睡眠不足の影響

睡眠不足が体に良くないことは分かっているという方は多いでしょうが、その具体性についてはどうでしょうか。

気になる死亡率との直接的な関係についてと、死に近づく一因となるさまざまな病気について順にお教えします。

睡眠と生命維持

一説によると睡眠は栄養の摂取よりも重要であると言われ、すでに幾つかの調査によって睡眠不足が続いている人は十分な睡眠をとっている人と比べて死亡率が3.2倍に跳ね上がることが分かっています。

また、マウスを使った実験でその具体性についても明らかにされていて、マウスの睡眠を完全に遮断した場合、極端な衰弱と体温調節の不良、脳内の視床部分に損傷が生じ、食物を与えなかったマウスよりも先に、約1~2週間で死亡したとされています。


人の場合でも、断眠を続けると思考能力が落ち、妄想や幻覚が出て、相当期間、強制的に眠らせない状態でいたならばおそらく死亡すると言われています。


睡眠とガン


よく眠れない人はそうでない人に比べて4.7倍も発がんリスクが高いと言うデータがあります。そのデータによれば、寝つくまでの時間が長い(30分以上)、いびきが治らない期間が3年以上である、起床時に疲労感があるなどの睡眠に関する症状も発ガンリスクであると認められています。


睡眠と脳卒中・心筋梗塞


血圧は日内変動があり、夜は日中に比べて10~20%下がるのが正常で、下がり方が10%未満の場合は良くないとされています。

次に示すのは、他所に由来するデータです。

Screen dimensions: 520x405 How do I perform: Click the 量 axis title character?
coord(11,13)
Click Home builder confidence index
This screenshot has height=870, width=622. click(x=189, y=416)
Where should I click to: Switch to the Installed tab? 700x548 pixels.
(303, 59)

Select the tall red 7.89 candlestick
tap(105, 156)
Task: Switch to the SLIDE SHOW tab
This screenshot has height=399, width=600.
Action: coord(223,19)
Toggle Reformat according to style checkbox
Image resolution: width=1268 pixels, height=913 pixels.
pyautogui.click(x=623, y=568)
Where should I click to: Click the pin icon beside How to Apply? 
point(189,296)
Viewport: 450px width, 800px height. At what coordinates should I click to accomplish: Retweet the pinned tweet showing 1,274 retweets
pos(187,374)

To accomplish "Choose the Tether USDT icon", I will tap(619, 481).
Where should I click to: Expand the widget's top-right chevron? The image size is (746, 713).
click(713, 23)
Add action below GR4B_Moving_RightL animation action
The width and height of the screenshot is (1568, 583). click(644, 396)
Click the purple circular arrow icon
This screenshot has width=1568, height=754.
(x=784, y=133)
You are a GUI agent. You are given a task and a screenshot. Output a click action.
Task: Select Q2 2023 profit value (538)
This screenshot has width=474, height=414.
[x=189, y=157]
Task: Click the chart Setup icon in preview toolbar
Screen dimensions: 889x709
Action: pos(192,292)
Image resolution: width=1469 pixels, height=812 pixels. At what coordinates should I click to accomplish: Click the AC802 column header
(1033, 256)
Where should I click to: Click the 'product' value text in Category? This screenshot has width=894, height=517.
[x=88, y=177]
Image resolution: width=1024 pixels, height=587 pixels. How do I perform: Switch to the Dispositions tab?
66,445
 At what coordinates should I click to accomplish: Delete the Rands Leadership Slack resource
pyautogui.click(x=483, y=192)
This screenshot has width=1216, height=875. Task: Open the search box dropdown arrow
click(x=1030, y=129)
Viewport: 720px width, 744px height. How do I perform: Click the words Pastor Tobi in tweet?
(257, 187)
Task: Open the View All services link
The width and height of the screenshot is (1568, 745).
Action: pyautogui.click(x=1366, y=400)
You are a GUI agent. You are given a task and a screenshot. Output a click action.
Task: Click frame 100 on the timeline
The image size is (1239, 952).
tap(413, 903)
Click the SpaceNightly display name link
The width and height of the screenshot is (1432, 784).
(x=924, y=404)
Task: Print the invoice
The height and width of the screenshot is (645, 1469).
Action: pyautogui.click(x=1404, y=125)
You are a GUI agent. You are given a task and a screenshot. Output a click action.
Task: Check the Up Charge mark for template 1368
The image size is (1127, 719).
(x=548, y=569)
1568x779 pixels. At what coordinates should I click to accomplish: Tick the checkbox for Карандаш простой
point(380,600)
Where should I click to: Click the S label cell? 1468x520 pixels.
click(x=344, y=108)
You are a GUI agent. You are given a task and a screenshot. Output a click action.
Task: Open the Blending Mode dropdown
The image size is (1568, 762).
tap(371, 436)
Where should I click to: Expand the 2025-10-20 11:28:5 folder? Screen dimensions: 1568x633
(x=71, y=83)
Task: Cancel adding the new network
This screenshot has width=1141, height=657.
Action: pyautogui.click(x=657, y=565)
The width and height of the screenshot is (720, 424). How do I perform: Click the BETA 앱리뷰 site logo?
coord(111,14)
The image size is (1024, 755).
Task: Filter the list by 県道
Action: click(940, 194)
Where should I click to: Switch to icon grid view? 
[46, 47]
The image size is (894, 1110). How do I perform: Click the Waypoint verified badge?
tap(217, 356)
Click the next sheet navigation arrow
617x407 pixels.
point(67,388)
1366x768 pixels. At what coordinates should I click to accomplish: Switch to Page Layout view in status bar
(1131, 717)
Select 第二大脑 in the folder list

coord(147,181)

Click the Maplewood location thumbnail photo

睡眠が少ないと心拍数が上昇して心肺機能に負担がかかり、血圧が下がりにくく、異常数値になりやすいことが分かったのです。よって当然ですが、心拍数や血圧が正常な人と比べると正常でない人が脳卒中や心筋梗塞になる可能性は2.4倍にも上がります。


睡眠と精神


睡眠不足は心の余裕をもなくします。不眠症の人とそうでない人を比較すると5倍も不安や気分の落ち込みを感じやすく、睡眠時間が少ない人は自分に自信が持てなくなり、自分のこなした仕事を過小評価する傾向にあることが分かっており、睡眠時間が不足しているほど暴力的になるという実験結果もあります。


特にうつ病と睡眠の関係が根深いことは広く知られていることで、うつ病の前兆として突然眠れなくなることがあり、うつ病の患者さんのほとんどは不眠症に悩んでいますし、逆に睡眠不足がうつ病を招くこともあります。ですから普段からしっかりと睡眠をとっておくことがうつ病の予防には大切なのです。


睡眠と糖尿病


睡眠不足により糖分を分解するインシュリンの働きが低下する為、糖尿病にかかるのは睡眠不足が原因の一つであるとされています。


また、糖尿病とはいえないまでも予備軍である人に共通する生活習慣として睡眠が良くないことが多いそうです。ある実験では、睡眠不良のグループは総コレステロール値や中性脂肪値も高くなっていました。


睡眠と脳の働き


前述したとおり、睡眠は脳の働きに深く関係しており、睡眠不足だと注意力、集中力、論理的思考能力、問題解決能力が落ちます。


仕事や勉強の効率が落ちるのは必至のこと、特に注意力が散漫になる為に車の運転による事故を起こしやすく、またそれを繰り返してしまうことが多いそうです。


なぜなら、睡眠中に脳は記憶を整理したり、定着させたりする役割を果たしていますので、睡眠不足だと日中に学んだり、経験したことをきちんと記憶できなくなってしまうのです。